Give him LIV 52 and Pyridoxine supplements and only go for some rational tests in the future. Monitor his X-rays, ESR which are sufficient.

Take care!
Helpful - 0
Avatar universal
thanx a lot sir
i have few more doubts
kindly give ur views
1.isnt sudden fall of ESR to 45 from 110 within three weeks is noticable?
2.or it may happen?
3.what is the relation  of ESR to AKT4?
4.in the report before AKT4 started the Lymphocytes was 22.1(less) but in latest report it is 31.7(within limits). is improvement due to AKT4 medicine?
5.now SGPT(ALT) wl come down or it may rise further?
6.what are the future complications on the health of lever after the AKT 4 course is completed?
7.since akt4 was started, 10 ml (2 times a day)of liv 52 and Pyridoxine 10 mg a day is being given to him. do u suggest any change in it?
8.even than akt4 can effect the liver?
9.can we go for MRI in place of X Rays?
10.is MRI more harmful than X Ray? or X Ray is more harmful?
11.what is the periodicity we go for X Rays/MRI and ESR tests?
sir, i really appreciate ur prompt and very correct response. this is really a human service u r doing to the patients
regards
Helpful - 0
Avatar universal
MEDICAL PROFESSIONAL
Hello!

I will answer only relevant questions for your son.

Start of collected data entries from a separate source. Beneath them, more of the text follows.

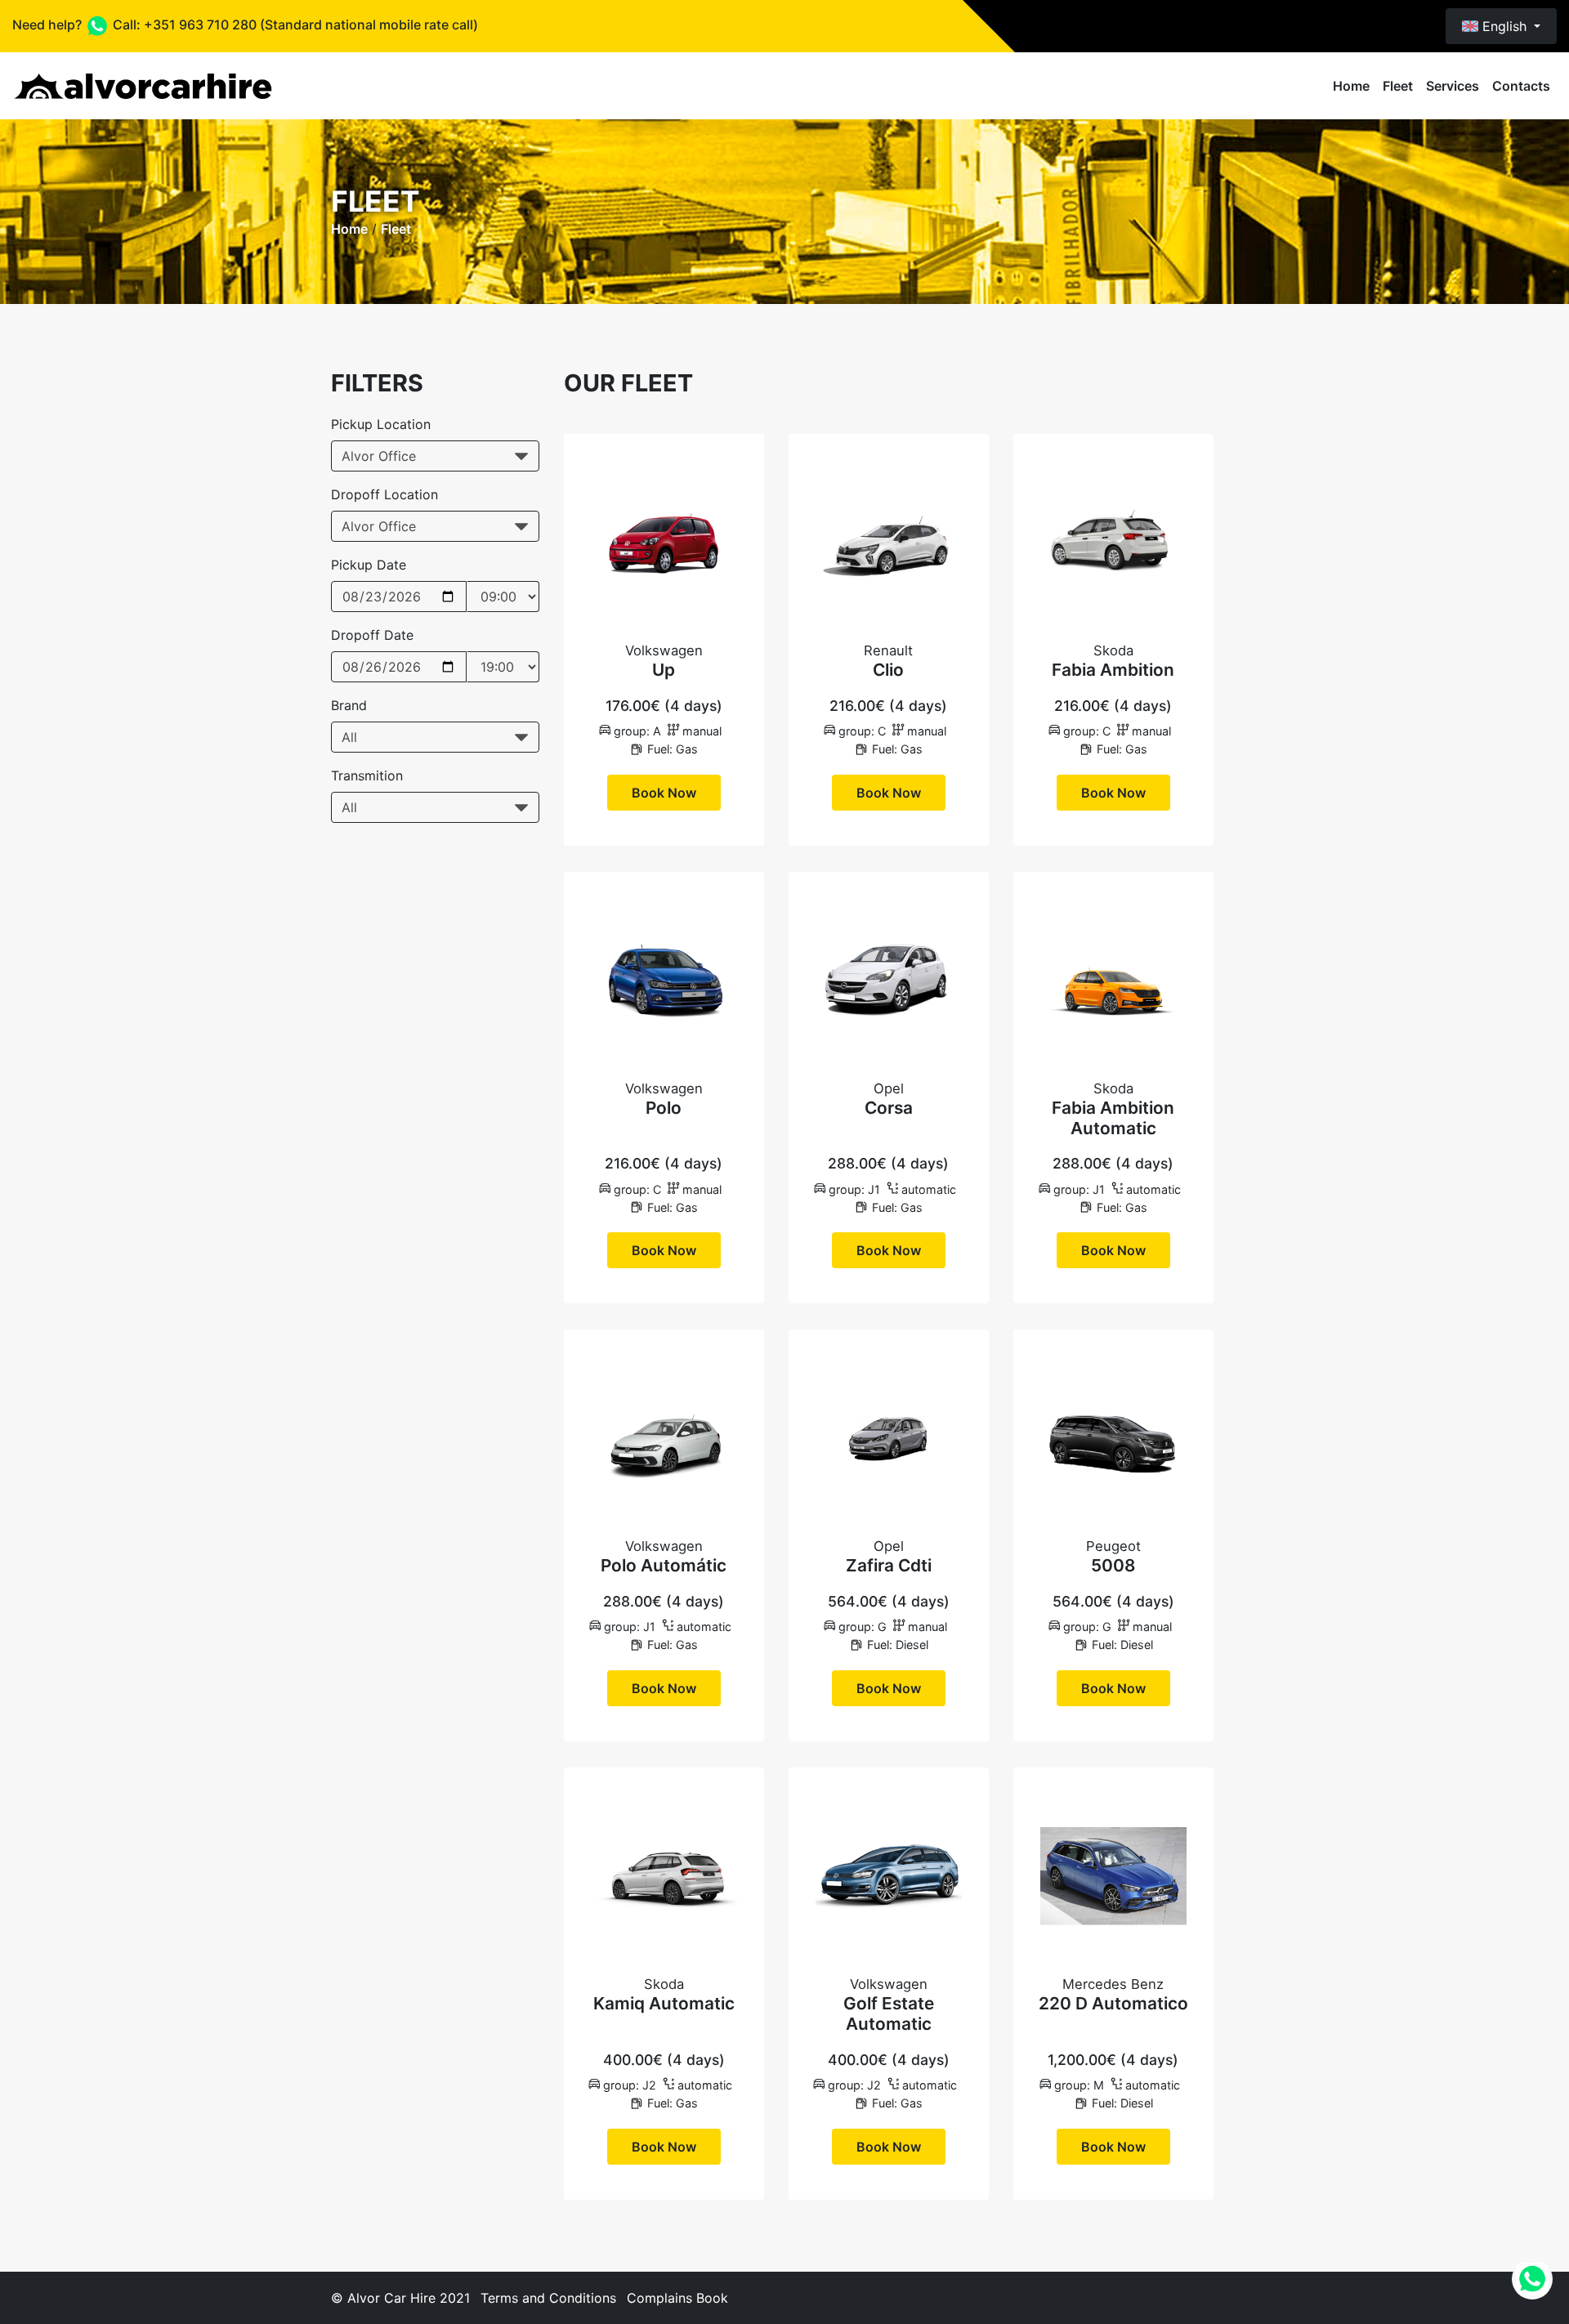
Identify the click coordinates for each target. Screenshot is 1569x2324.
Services (1452, 86)
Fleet (1398, 86)
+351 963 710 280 (200, 24)
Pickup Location (381, 424)
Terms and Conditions (548, 2298)
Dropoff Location (384, 494)
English (1504, 26)
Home (1351, 86)
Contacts (1521, 86)
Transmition (367, 775)
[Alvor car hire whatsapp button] (1532, 2279)
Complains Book (677, 2298)
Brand (349, 705)
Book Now (664, 792)
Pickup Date (368, 564)
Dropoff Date (372, 635)
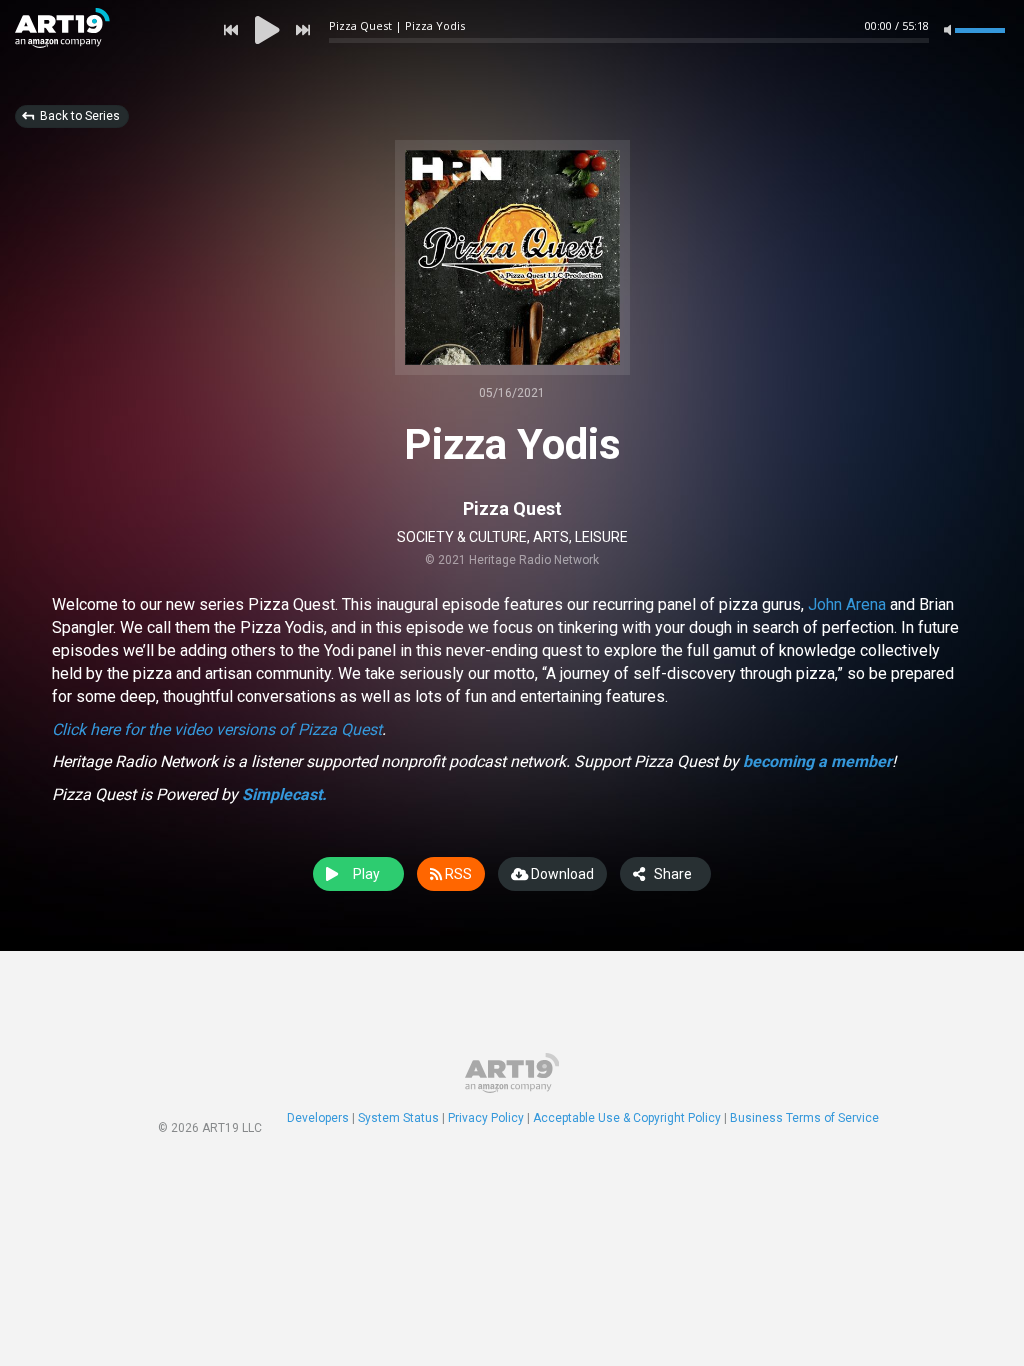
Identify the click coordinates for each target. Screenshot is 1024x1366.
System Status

1) ESR denotes his infection with Tuberculosis, but this is not as specific as X-rays.

3) AKT4 is a 4 drug antibiotic which kills the tuberculosis bacteria so all this improvement.

4) Lymphocyte level coming to normal is a good sign

5) SGPT may stabilize and ultimately come to normal if there are no further complications with respect to his liver.

6) Liver is a highly regenerative organ and it can withstand these antibiotics course and after 2-3 months he will only take isoniazid and rifampicin so the load will decrease.

7) Continue the same dose of LIV52 and Pyridoxine.

9) X-rays are enough and you can go for them every month for initial 2 months and then after 3 months. Furthermore 3 X-rays are enough.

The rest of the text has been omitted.